▶ _Task to carry out_
Convert the entries, from the first line up to and including the line with "This screenshot has width=706, height=1568.", into a Markdown table with the columns No. and Line, skipping blank lines and leaving out the pictures.

▶ _Excerpted data_

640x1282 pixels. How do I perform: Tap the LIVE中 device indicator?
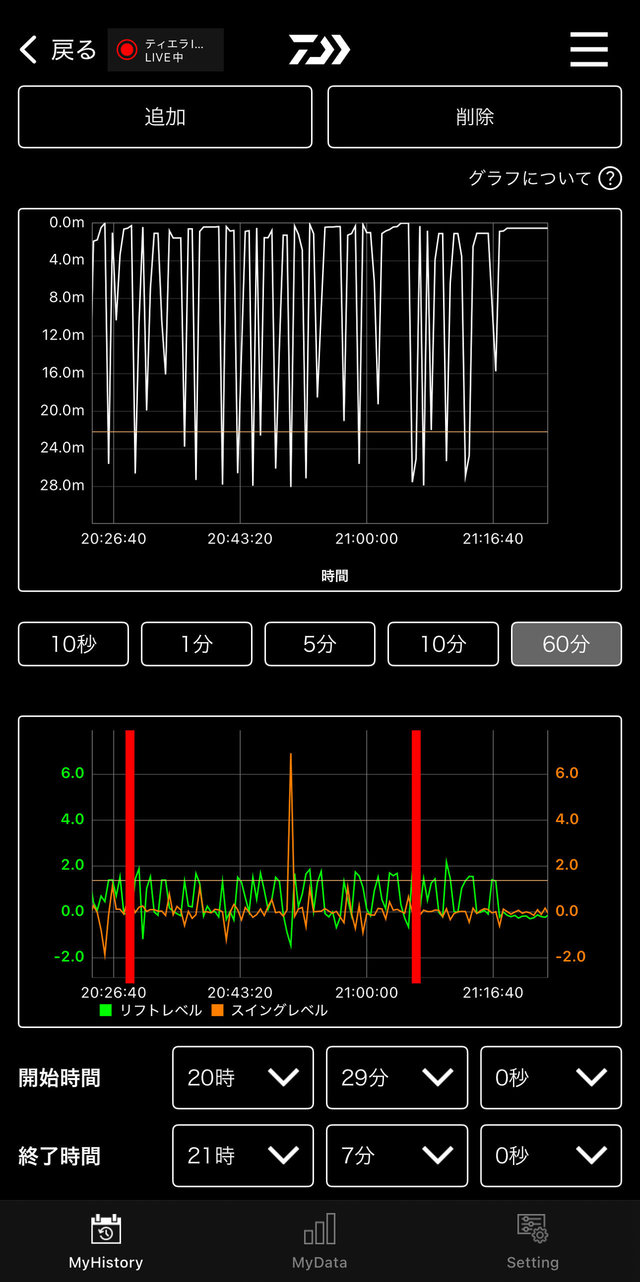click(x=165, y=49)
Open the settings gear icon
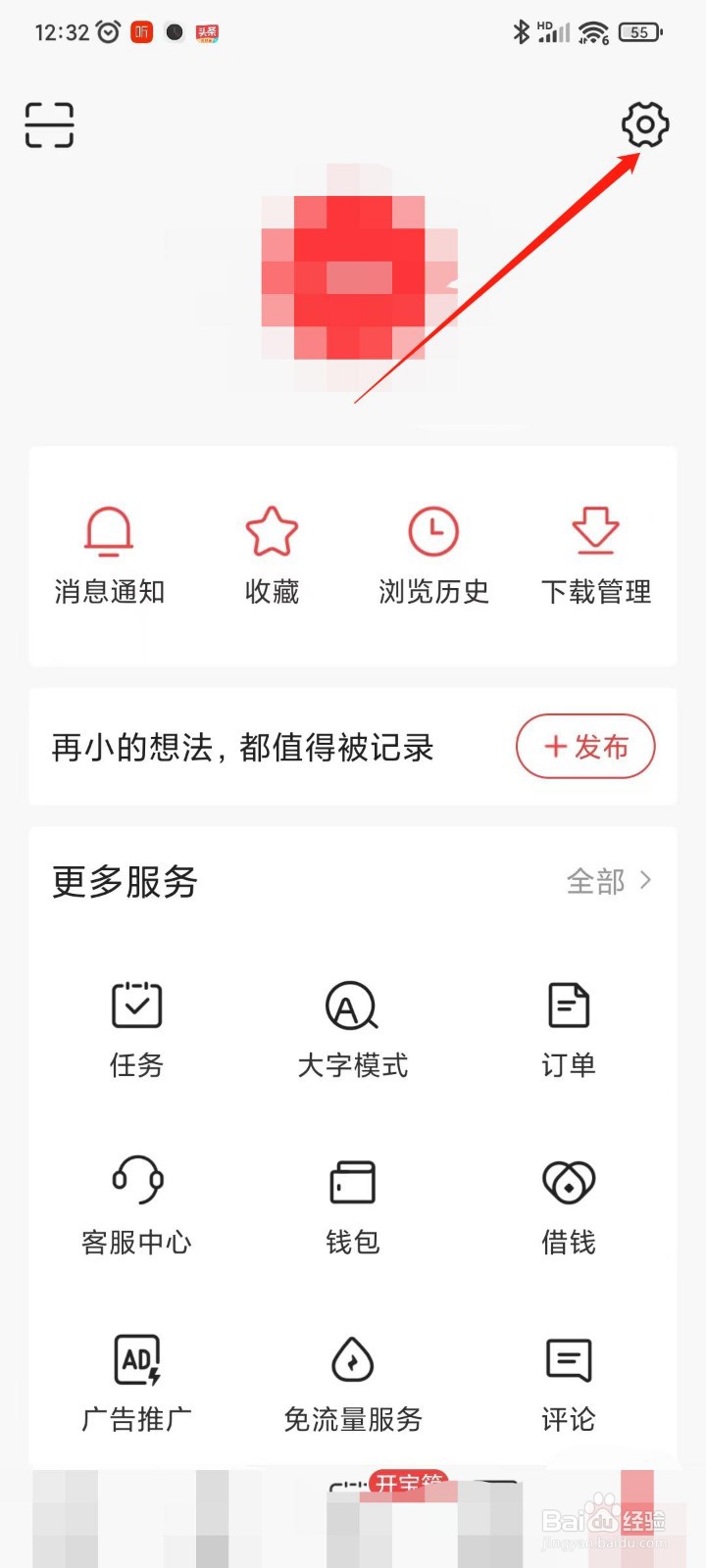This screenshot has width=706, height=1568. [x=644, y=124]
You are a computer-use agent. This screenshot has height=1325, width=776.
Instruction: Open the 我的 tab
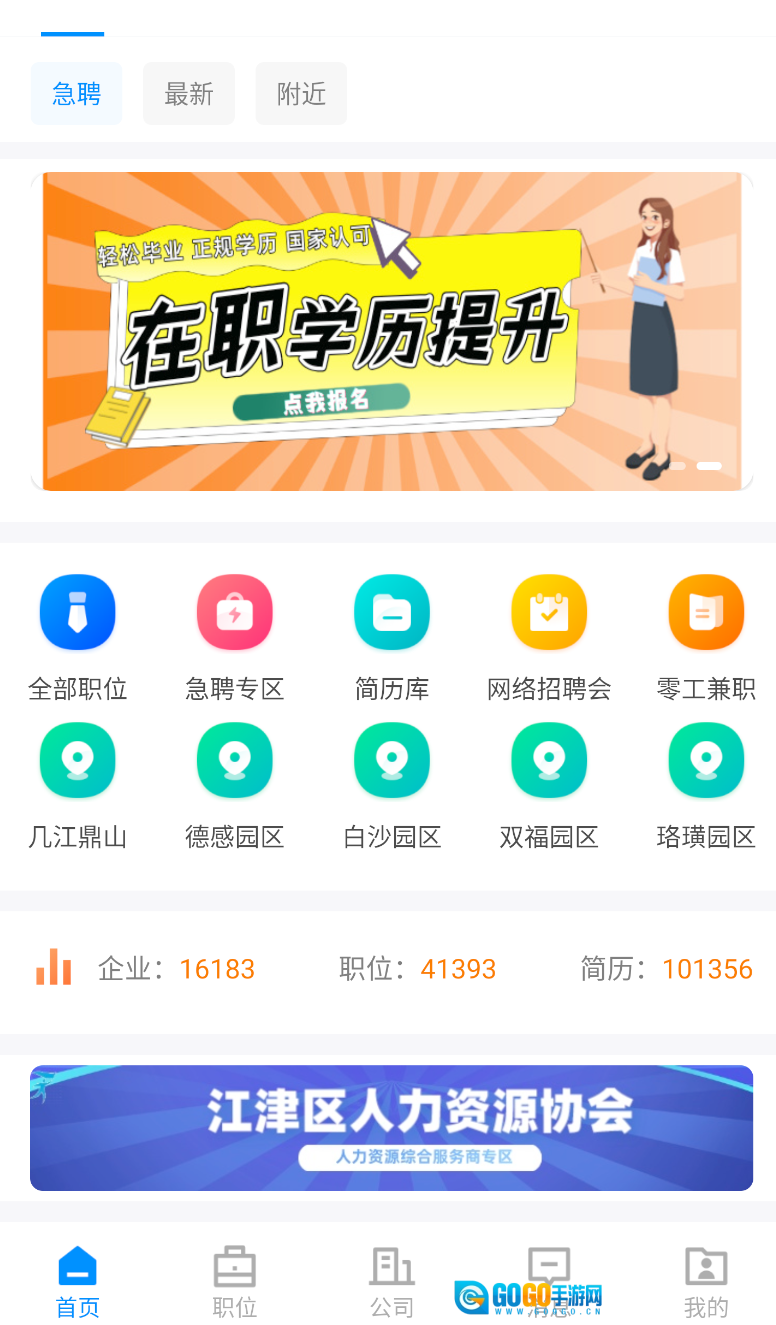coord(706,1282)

▶ _Result_
| No. | Line |
|---|---|
| 1 | 640x1282 pixels. How do I perform: Tap the LIVE中 device indicator? |
| 2 | click(x=165, y=49) |
| 3 | Open the settings gear icon |
| 4 | This screenshot has width=706, height=1568. [x=644, y=124] |